* **Task**
Lay out the stored entries below as a numbered list, leaving out every blank line.

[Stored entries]
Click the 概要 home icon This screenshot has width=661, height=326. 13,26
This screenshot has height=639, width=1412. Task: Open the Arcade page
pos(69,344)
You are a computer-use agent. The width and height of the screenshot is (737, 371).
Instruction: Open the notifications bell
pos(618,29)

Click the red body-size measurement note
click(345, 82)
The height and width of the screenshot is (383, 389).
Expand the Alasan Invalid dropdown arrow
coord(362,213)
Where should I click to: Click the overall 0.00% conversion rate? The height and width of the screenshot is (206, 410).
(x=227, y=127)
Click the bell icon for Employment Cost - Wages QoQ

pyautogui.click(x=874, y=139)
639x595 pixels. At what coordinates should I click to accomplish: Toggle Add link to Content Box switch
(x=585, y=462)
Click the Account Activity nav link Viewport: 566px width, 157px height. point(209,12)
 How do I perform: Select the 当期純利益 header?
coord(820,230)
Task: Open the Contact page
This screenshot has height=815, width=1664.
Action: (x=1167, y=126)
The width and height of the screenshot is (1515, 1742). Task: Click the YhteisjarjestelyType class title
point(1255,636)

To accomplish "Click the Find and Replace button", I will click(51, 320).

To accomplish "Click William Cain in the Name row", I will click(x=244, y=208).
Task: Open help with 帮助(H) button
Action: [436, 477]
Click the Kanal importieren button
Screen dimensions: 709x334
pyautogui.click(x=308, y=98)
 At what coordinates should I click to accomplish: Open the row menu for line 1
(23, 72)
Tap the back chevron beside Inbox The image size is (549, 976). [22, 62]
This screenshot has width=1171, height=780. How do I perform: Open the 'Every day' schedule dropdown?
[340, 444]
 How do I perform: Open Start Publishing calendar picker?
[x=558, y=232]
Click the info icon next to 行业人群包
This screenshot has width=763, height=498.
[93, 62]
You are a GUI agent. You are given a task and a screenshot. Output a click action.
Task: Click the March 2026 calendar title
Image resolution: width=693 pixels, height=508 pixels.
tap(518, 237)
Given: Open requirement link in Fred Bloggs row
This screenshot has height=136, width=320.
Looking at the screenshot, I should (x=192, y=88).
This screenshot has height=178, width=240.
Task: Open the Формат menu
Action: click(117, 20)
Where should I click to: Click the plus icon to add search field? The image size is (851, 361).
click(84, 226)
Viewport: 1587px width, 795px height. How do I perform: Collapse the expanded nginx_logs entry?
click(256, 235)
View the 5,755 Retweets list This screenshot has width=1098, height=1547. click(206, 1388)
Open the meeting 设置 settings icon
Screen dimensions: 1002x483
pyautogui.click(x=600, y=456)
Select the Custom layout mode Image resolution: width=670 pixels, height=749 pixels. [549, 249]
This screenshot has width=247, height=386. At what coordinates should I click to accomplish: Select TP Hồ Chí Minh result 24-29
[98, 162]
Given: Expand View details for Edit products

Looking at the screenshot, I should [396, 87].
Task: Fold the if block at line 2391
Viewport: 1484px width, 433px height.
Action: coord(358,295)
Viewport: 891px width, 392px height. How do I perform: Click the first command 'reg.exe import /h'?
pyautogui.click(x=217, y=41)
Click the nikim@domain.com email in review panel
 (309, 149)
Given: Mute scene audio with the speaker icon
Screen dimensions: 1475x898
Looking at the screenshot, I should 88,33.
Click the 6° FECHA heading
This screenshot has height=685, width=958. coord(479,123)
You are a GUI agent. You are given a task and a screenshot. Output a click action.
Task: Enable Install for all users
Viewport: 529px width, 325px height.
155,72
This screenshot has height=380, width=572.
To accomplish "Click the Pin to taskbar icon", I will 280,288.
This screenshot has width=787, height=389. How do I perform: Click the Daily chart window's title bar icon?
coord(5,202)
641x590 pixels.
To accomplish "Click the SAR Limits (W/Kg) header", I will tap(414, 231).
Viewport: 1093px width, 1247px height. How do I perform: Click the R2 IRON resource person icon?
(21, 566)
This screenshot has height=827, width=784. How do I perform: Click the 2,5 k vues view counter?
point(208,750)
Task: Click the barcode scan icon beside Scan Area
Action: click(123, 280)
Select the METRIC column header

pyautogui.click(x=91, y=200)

* **Exercise answer**
1. Click the 概要 home icon This screenshot has width=661, height=326. 13,26
2. This screenshot has height=639, width=1412. Task: Open the Arcade page
3. pos(69,344)
4. You are a computer-use agent. The width and height of the screenshot is (737, 371).
5. Instruction: Open the notifications bell
6. pos(618,29)
7. Click the red body-size measurement note
8. click(345, 82)
9. The height and width of the screenshot is (383, 389).
10. Expand the Alasan Invalid dropdown arrow
11. coord(362,213)
12. Where should I click to: Click the overall 0.00% conversion rate? The height and width of the screenshot is (206, 410).
13. (x=227, y=127)
14. Click the bell icon for Employment Cost - Wages QoQ
15. pyautogui.click(x=874, y=139)
16. 639x595 pixels. At what coordinates should I click to accomplish: Toggle Add link to Content Box switch
17. (x=585, y=462)
18. Click the Account Activity nav link Viewport: 566px width, 157px height. point(209,12)
19.  How do I perform: Select the 当期純利益 header?
20. coord(820,230)
21. Task: Open the Contact page
22. This screenshot has height=815, width=1664.
23. Action: (x=1167, y=126)
24. The width and height of the screenshot is (1515, 1742). Task: Click the YhteisjarjestelyType class title
25. point(1255,636)
26. To accomplish "Click the Find and Replace button", I will click(51, 320).
27. To accomplish "Click William Cain in the Name row", I will click(x=244, y=208).
28. Task: Open help with 帮助(H) button
29. Action: [436, 477]
30. Click the Kanal importieren button
31. Screen dimensions: 709x334
32. pyautogui.click(x=308, y=98)
33.  At what coordinates should I click to accomplish: Open the row menu for line 1
34. (23, 72)
35. Tap the back chevron beside Inbox The image size is (549, 976). [22, 62]
36. This screenshot has width=1171, height=780. How do I perform: Open the 'Every day' schedule dropdown?
37. [340, 444]
38.  How do I perform: Open Start Publishing calendar picker?
39. [x=558, y=232]
40. Click the info icon next to 行业人群包
41. This screenshot has width=763, height=498.
42. [93, 62]
43. You are a GUI agent. You are given a task and a screenshot. Output a click action.
44. Task: Click the March 2026 calendar title
45. Image resolution: width=693 pixels, height=508 pixels.
46. tap(518, 237)
47. Given: Open requirement link in Fred Bloggs row
48. This screenshot has height=136, width=320.
49. Looking at the screenshot, I should (x=192, y=88).
50. This screenshot has height=178, width=240.
51. Task: Open the Формат menu
52. Action: click(117, 20)
53. Where should I click to: Click the plus icon to add search field? The image size is (851, 361).
54. click(84, 226)
55. Viewport: 1587px width, 795px height. How do I perform: Collapse the expanded nginx_logs entry?
56. click(256, 235)
57. View the 5,755 Retweets list This screenshot has width=1098, height=1547. click(206, 1388)
58. Open the meeting 设置 settings icon
59. Screen dimensions: 1002x483
60. pyautogui.click(x=600, y=456)
61. Select the Custom layout mode Image resolution: width=670 pixels, height=749 pixels. [549, 249]
62. This screenshot has width=247, height=386. At what coordinates should I click to accomplish: Select TP Hồ Chí Minh result 24-29
63. [98, 162]
64. Given: Expand View details for Edit products
65. Looking at the screenshot, I should [396, 87].
66. Task: Fold the if block at line 2391
67. Viewport: 1484px width, 433px height.
68. Action: coord(358,295)
69. Viewport: 891px width, 392px height. How do I perform: Click the first command 'reg.exe import /h'?
70. pyautogui.click(x=217, y=41)
71. Click the nikim@domain.com email in review panel
72.  (309, 149)
73. Given: Mute scene audio with the speaker icon
74. Screen dimensions: 1475x898
75. Looking at the screenshot, I should 88,33.
76. Click the 6° FECHA heading
77. This screenshot has height=685, width=958. coord(479,123)
78. You are a GUI agent. You are given a task and a screenshot. Output a click action.
79. Task: Enable Install for all users
80. Viewport: 529px width, 325px height.
81. 155,72
82. This screenshot has height=380, width=572.
83. To accomplish "Click the Pin to taskbar icon", I will 280,288.
84. This screenshot has width=787, height=389. How do I perform: Click the Daily chart window's title bar icon?
85. coord(5,202)
86. 641x590 pixels.
87. To accomplish "Click the SAR Limits (W/Kg) header", I will tap(414, 231).
88. Viewport: 1093px width, 1247px height. How do I perform: Click the R2 IRON resource person icon?
89. (21, 566)
90. This screenshot has height=827, width=784. How do I perform: Click the 2,5 k vues view counter?
91. point(208,750)
92. Task: Click the barcode scan icon beside Scan Area
93. Action: click(123, 280)
94. Select the METRIC column header
95. pyautogui.click(x=91, y=200)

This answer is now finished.